(Item coordinate data)
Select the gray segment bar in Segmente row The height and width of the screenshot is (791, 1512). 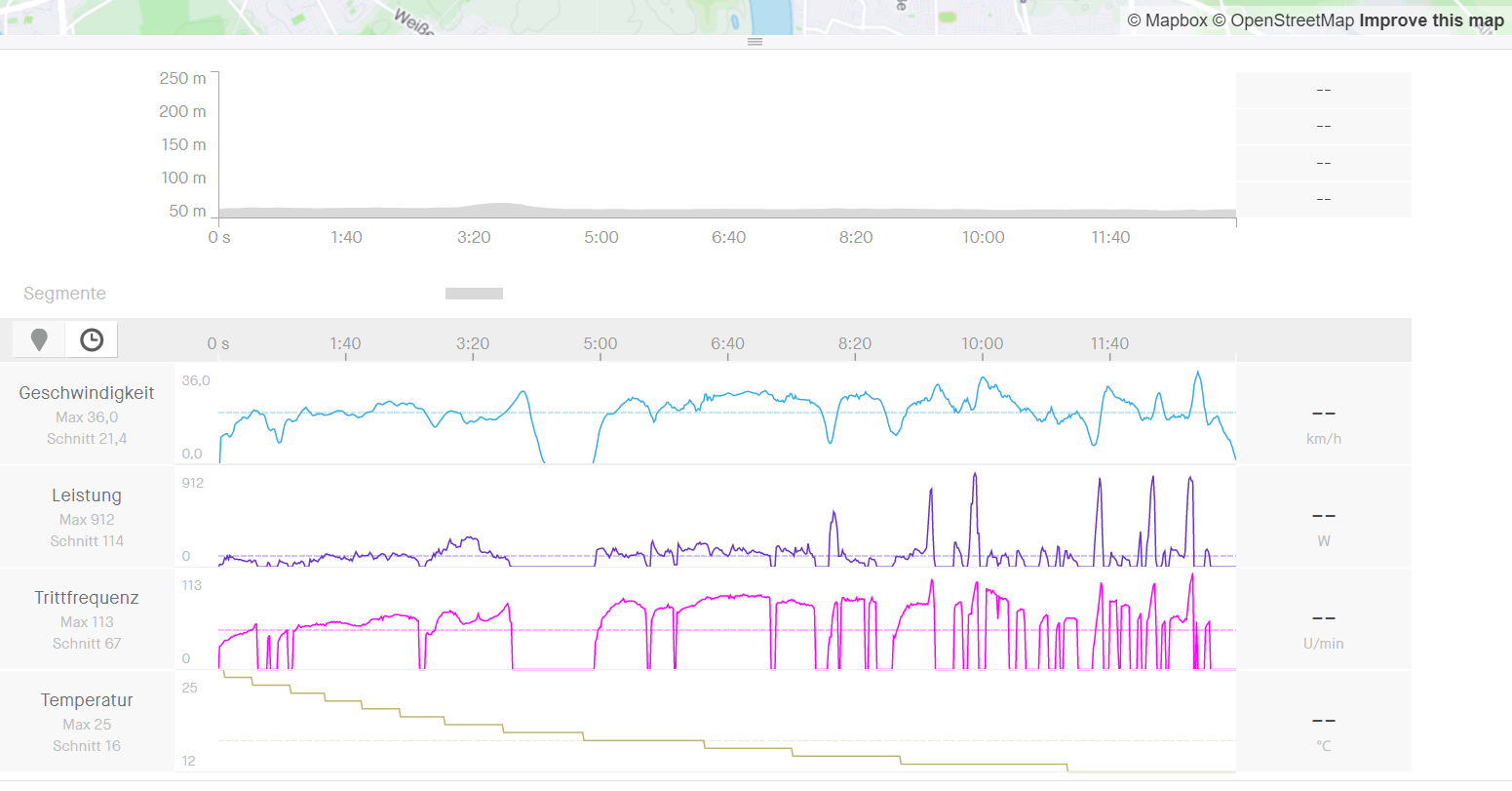coord(474,294)
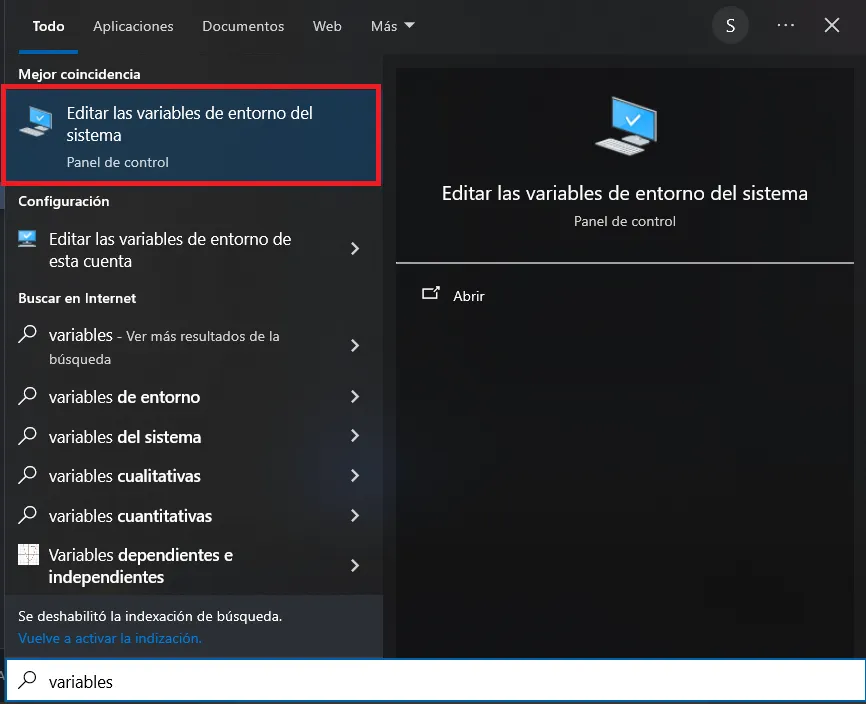Open the Editar variables del sistema result icon
Screen dimensions: 866x704
pyautogui.click(x=35, y=120)
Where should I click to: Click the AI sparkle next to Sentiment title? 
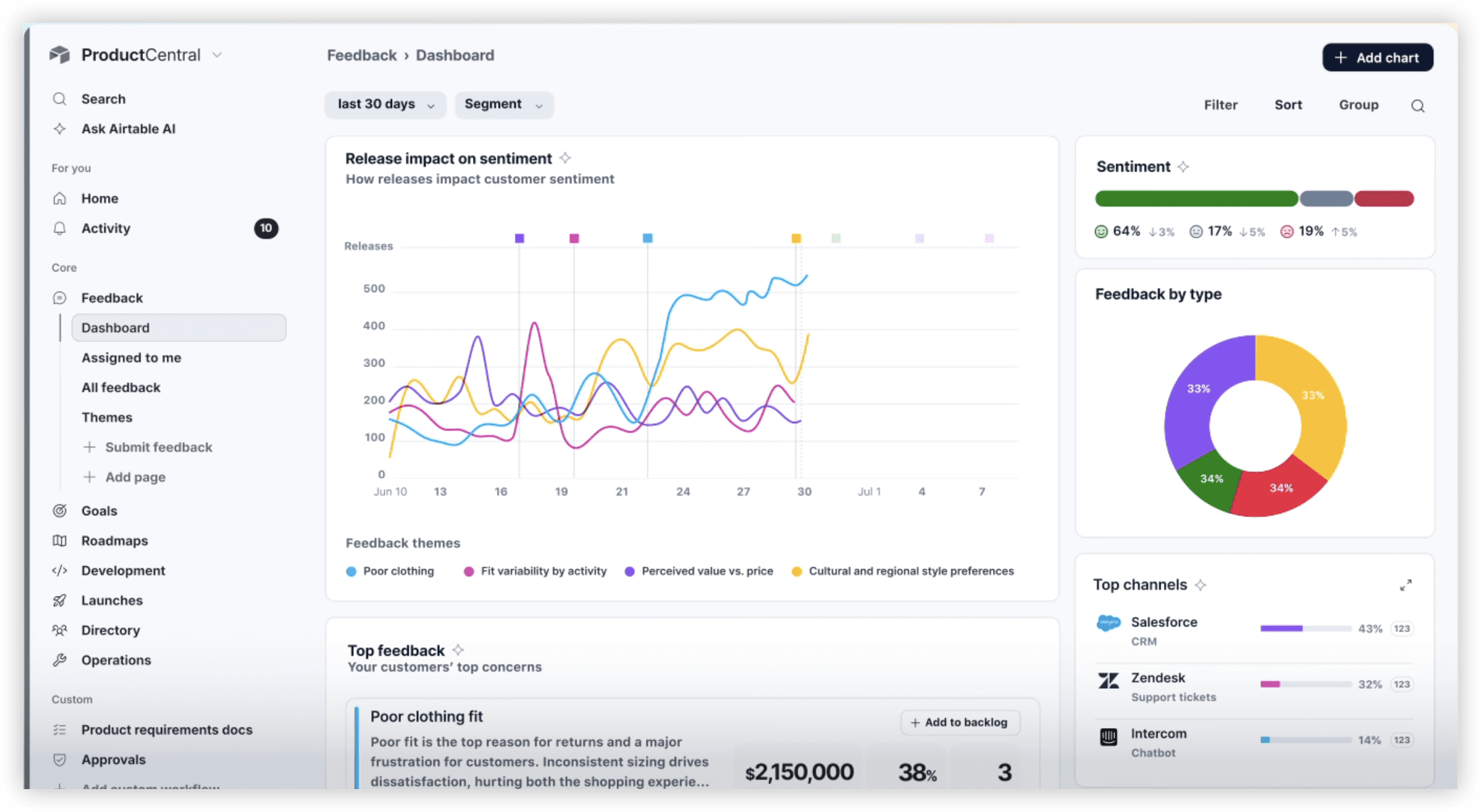tap(1183, 167)
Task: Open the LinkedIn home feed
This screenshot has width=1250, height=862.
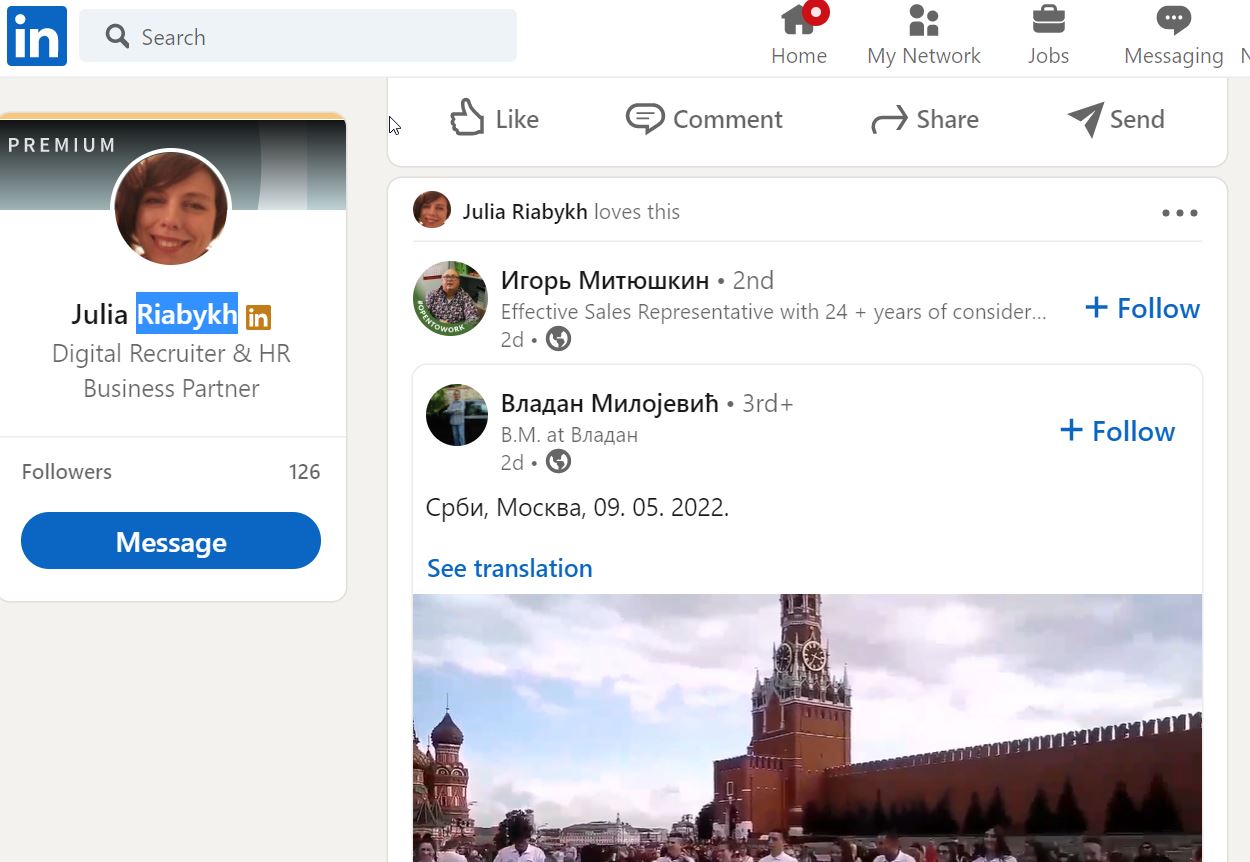Action: [x=799, y=30]
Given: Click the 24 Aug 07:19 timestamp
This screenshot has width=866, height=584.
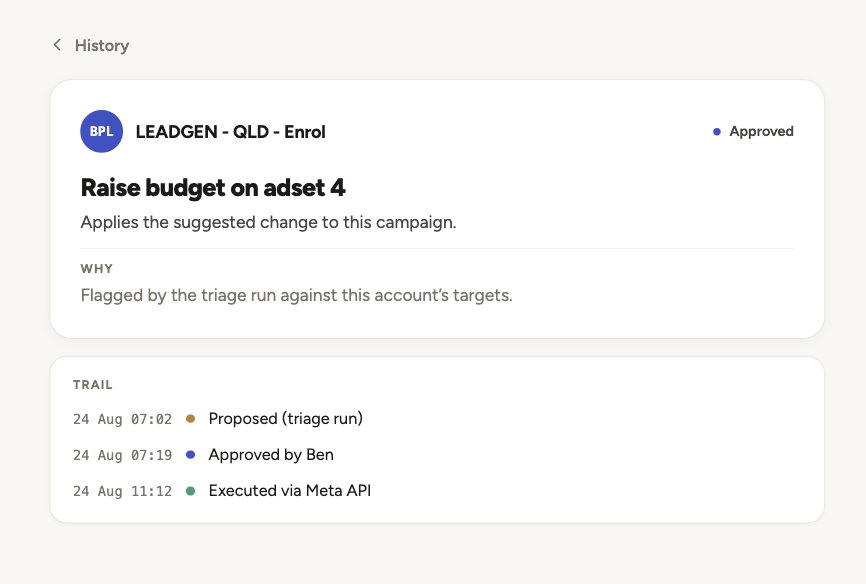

Your objective:
Locate every row above that contains the word "This", matching case exactly, and copy each of those rows in full.

Task response:
This screenshot has width=1250, height=862.
This screenshot has width=866, height=584.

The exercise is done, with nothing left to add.